La circonstance que les propos relèvent de la vie privée ou de la vie professionnelle est indifférente comme l’est la
circonstance que la communication soit passée depuis son domicile. C’est le fait matériel de l’interception qui est puni
et non plus, strictement, l’atteinte à la vie privée. Seules échappent à l’incrimination les interceptions commises
involontairement, de bonne foi.
La jurisprudence considère aujourd’hui que le secret des correspondances émises par la voie des télécommunications
s’applique à "toutes les communications à distance actuellement connues", y compris sur le réseau internet.
Selon la CNIL, dans son rapport sur la cyber surveillance en 2001, la sécurité de certaines entreprises particulières
peut sans doute justifier que soit opéré un contrôle a posteriori de l’usage des messageries électroniques, mais sous
réserve que ces contrôles ne s'effectuent qu'à partir "d’indications générales de fréquence, de volume, de la taille des
messages, du format des pièces jointes, sans qu’il y ait lieu d’exercer un contrôle sur le contenu des messages
échangés". S'agissant des "messages entrants" (adressés par une personne extérieure à l’entreprise à un salarié ou à
un fonctionnaire sur son lieu de travail), toute indication portée dans l’objet du message et conférant indubitablement à
ce dernier un caractère privé devrait interdire à l’employeur d’en prendre connaissance, selon les principes posés par
la jurisprudence sur la correspondance postale.

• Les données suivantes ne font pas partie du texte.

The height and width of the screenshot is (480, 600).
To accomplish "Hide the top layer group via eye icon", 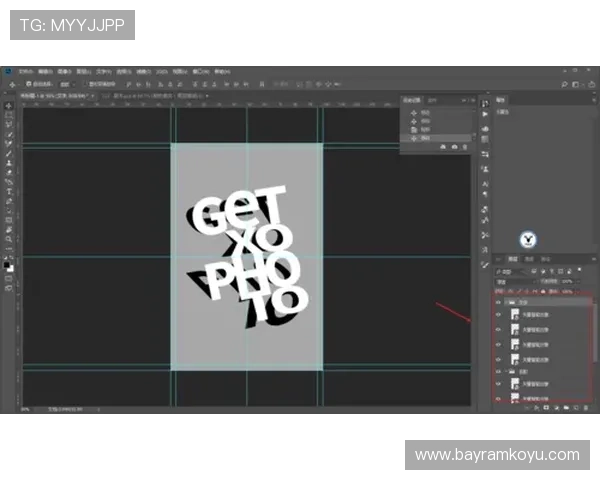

Enfin, la direction des affaires juridiques du ministère de l’Éducation nationale, par sa Lettre DAJA1 n°01-121 du
26/03/2001 (citée dans la LIJ n°56 de juin 2001), est formelle : même un chef d’établissement ne peut pas violer le
secret de correspondance des élèves dans son établissement en consultant leurs boîtes à lettres
individuelles. Pour accéder à ces contenus, s’il a des doutes sérieux, il doit faire un signalement au procureur, qui lui
seul a autorité pour demander à l’administrateur de la messagerie de lui ouvrir les messages concernés.